RECORDS PROVIDED:
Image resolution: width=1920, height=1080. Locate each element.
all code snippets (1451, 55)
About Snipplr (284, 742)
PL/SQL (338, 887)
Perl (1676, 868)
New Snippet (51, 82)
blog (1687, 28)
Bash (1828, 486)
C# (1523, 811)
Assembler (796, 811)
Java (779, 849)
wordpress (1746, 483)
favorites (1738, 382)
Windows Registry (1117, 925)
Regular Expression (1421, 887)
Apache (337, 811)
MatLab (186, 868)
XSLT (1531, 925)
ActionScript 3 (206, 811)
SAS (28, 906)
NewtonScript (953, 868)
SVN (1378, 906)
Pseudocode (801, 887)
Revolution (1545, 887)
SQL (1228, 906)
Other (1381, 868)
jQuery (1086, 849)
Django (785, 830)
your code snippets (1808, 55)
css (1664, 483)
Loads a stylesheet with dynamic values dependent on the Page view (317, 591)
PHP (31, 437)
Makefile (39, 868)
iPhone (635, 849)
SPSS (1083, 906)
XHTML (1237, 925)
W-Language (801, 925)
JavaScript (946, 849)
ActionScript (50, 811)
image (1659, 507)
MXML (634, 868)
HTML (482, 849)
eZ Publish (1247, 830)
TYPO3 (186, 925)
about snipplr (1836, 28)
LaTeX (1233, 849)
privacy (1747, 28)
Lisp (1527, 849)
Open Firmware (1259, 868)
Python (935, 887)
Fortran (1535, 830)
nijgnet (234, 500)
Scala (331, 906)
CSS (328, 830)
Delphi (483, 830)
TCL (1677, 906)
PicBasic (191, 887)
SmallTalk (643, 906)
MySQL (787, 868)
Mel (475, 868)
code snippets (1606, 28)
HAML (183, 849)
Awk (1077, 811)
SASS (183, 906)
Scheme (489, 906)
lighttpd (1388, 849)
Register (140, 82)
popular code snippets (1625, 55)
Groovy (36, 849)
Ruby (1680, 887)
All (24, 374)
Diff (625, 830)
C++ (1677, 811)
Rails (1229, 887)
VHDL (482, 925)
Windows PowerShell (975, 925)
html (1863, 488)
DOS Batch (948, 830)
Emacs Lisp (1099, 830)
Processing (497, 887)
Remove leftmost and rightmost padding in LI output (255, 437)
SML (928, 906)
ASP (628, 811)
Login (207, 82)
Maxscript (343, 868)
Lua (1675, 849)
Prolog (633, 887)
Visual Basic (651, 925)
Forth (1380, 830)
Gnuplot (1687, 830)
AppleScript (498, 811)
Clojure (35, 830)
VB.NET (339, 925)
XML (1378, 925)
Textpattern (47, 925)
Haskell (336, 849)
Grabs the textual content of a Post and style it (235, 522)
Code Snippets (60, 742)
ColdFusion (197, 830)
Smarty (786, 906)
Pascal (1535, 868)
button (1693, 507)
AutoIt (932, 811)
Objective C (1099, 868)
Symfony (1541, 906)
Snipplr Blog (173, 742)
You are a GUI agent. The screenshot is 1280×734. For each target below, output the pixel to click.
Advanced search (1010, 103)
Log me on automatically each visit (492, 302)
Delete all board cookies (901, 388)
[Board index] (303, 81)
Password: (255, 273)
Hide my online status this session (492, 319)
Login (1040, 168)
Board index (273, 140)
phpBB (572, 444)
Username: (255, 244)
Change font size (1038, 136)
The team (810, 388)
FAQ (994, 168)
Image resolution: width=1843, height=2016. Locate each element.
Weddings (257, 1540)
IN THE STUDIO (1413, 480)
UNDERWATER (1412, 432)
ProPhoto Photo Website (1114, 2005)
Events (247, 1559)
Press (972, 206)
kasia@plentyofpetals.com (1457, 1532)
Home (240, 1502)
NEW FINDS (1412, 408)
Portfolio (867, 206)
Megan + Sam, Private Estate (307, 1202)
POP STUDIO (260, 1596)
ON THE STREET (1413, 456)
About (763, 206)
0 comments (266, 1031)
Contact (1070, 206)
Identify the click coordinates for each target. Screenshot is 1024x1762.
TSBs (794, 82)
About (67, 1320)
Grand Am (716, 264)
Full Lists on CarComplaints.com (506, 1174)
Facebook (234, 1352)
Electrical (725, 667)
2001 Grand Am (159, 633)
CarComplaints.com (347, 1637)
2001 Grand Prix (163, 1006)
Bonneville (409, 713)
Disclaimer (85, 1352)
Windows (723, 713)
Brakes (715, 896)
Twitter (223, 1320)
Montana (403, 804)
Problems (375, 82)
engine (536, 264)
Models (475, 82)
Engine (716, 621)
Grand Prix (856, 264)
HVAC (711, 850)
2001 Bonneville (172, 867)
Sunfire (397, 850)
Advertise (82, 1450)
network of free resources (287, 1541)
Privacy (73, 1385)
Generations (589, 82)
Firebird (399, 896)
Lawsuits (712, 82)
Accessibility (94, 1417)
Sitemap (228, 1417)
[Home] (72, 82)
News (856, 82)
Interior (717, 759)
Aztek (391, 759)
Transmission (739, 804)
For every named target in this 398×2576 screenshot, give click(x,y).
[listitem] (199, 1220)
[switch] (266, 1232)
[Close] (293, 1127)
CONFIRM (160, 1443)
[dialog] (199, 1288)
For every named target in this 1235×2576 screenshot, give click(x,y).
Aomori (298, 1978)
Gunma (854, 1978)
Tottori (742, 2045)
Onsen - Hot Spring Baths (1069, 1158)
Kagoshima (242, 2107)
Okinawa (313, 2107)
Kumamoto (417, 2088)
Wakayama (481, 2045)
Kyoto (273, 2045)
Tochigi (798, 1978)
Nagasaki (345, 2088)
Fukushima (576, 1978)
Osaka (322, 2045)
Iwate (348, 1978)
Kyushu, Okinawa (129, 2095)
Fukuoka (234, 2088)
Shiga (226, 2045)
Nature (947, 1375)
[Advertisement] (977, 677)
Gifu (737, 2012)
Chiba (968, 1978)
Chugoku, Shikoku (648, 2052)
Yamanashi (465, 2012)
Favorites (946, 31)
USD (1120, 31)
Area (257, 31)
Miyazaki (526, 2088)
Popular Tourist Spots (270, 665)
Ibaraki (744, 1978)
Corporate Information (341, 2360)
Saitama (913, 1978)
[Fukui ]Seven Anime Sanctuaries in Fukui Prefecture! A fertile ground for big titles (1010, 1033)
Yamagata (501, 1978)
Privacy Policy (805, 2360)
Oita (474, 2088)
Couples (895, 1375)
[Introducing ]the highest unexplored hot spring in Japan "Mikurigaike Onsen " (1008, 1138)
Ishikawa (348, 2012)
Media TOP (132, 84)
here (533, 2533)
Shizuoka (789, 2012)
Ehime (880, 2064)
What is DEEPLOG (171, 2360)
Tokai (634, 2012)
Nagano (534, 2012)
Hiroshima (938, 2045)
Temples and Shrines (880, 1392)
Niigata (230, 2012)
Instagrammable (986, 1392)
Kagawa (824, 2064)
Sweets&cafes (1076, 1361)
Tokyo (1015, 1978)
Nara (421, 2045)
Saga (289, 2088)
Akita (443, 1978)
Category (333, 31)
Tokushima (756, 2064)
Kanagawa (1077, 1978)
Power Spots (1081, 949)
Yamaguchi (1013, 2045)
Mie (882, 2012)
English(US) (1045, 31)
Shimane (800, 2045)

ACTIVITY: Report each line of the records that holds the word "element".

FINISHED TASK:
Image resolution: width=1920, height=1080. Locate each element.
Image resolution: width=1843, height=2016. Locate each element.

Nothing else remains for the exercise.